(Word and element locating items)
>>>>>

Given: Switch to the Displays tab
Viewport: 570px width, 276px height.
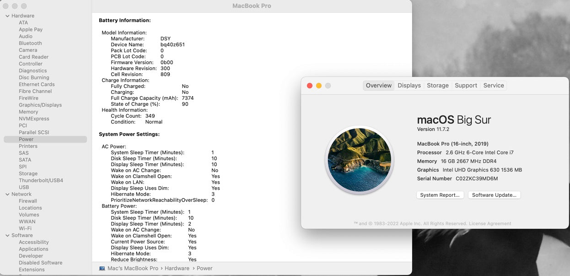Looking at the screenshot, I should pos(409,86).
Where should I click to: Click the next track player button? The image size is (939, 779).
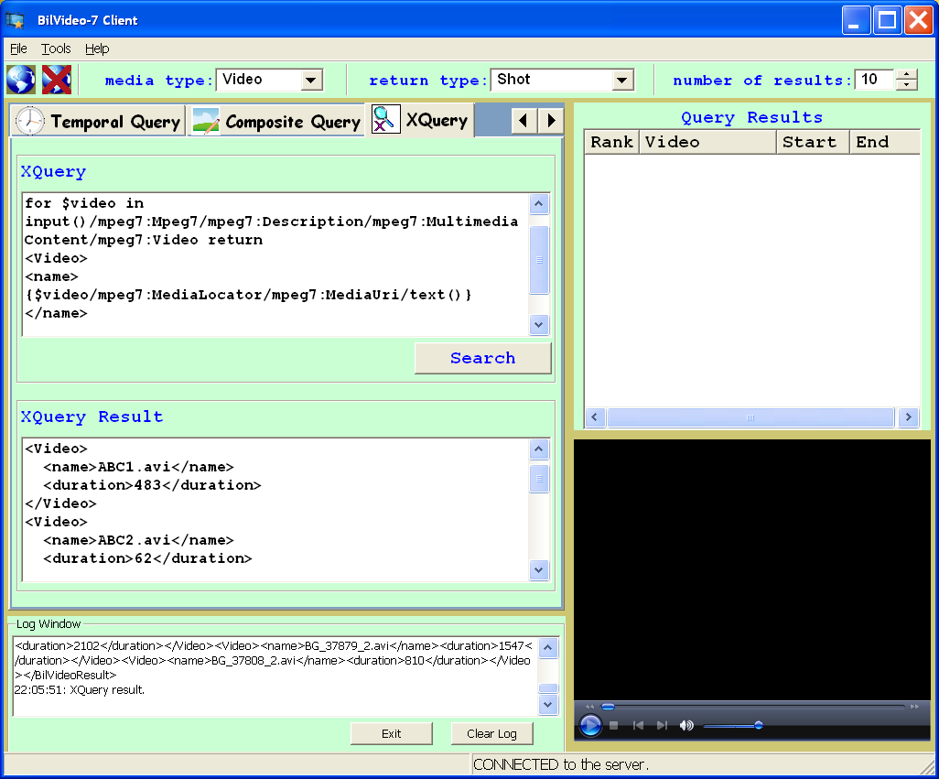coord(662,725)
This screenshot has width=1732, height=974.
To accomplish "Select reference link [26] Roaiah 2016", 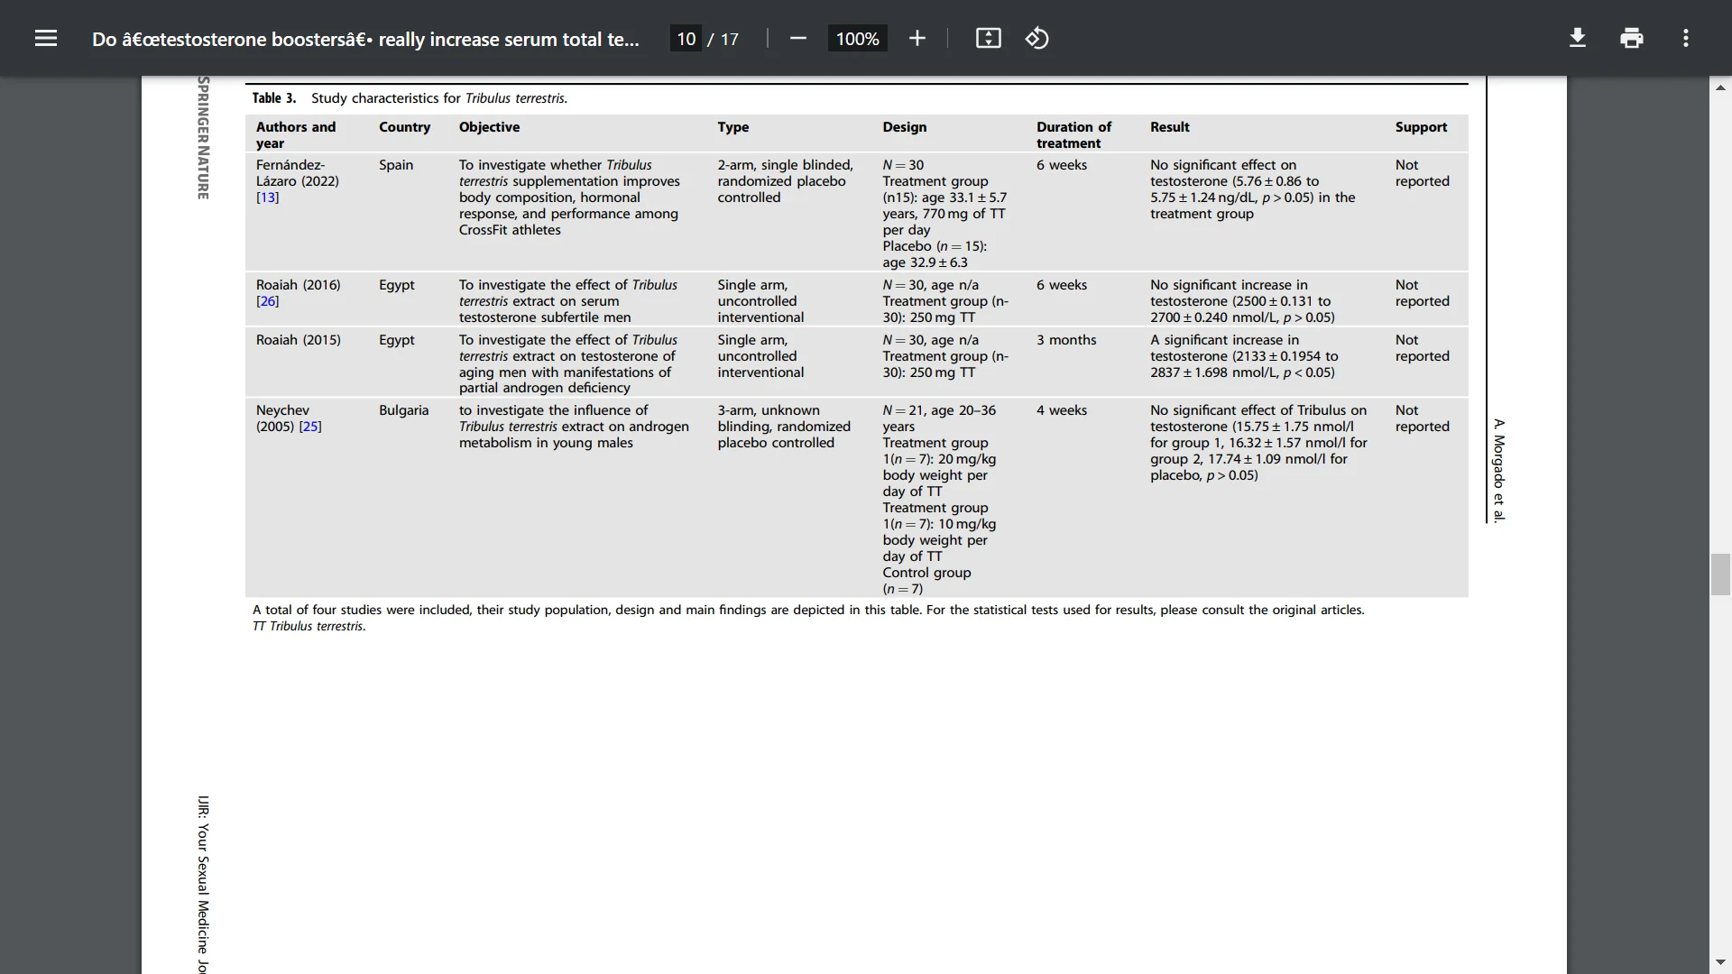I will tap(266, 299).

<<<<<

> [Goal of the exercise]:
Please gather each line of the items above that contains the string "height", matching case exactly.

> [Exercise solution]:
Viewport: 570px width, 276px height.
This screenshot has width=1732, height=974.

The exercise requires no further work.